Ricardo’s theory of Comparative Advantage, which speaks of the fiscal benefits of lowering tariffs in order to take advantage of the specialization of labor across national boundaries, is not a political theory, and does not mention the non-fiscal aspects of such a policy, particularly those with military ramifications.

Ricardo’s theory is also an abstraction. By design the science of economics does not consider other aspect of human reality aside from the exchanges of goods and services, any more than physics is concerned with ontology, final cause, or any non-empirical aspect of material reality.

The idea of having free trade with a slave state is an oxymoron.

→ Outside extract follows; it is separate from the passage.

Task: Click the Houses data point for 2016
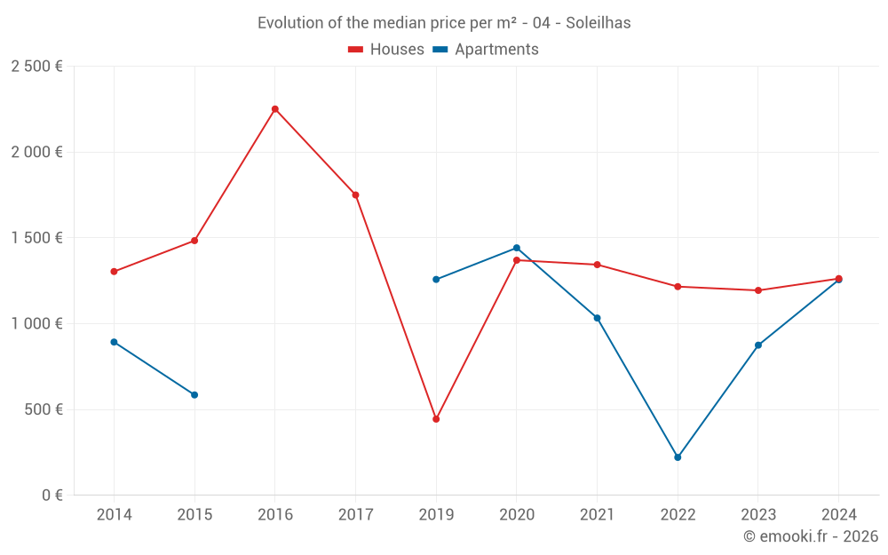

In effect, the slave state is extracting the value of the labor of its slaves by coercion, so that the slave takes a loss, and renders it to the free state in return for goods and services. The free state, thanks to the slave labor, gets the benefit of the bargain, at the expense of wage earners in the free state whose jobs are being shipped overseas.

Ricardo’s Theory, in its original form, does not contemplate where in the economy the costs and benefits fall, nor whom is advantaged nor in what degree. A workingman whose wage is more expensive than slave labor might, in theory, receive the benefit of the more cheaply made shoe or phone shipped from China, but if his wage is lowered, or vanishes altogether, the policy is not beneficial to him.

In sum, it is no different than if the private sector in the free state themselves kept slaves, or funded a fleet of pirate ships to raid shipping at sea: it is the mere opposite of an uncoerced and mutually beneficial exchange that is what free trade is.

When an economist holds forth on the benefits of free trade with a slave state, he speaks only of the economic benefit, the savings in money. What that cost is, and whether it is worth it, or even whether it is a matter of pragmatic assessment of cost and benefit at all, a politician, or, better yet, a statesman or sage, philosopher or prophet, has a better qualification to address.

In the same way twelve jurors selected by lottery are better qualified to address questions of right and wrong, guilt or innocence, than any panel of experts, in the question of free trade with slave states, any random twelve tradesmen, coal miners, whalers, truckers, lumberjacks, clerks, shopkeepers, beekeepers, or factory hands would be better qualified than a credentialed economist.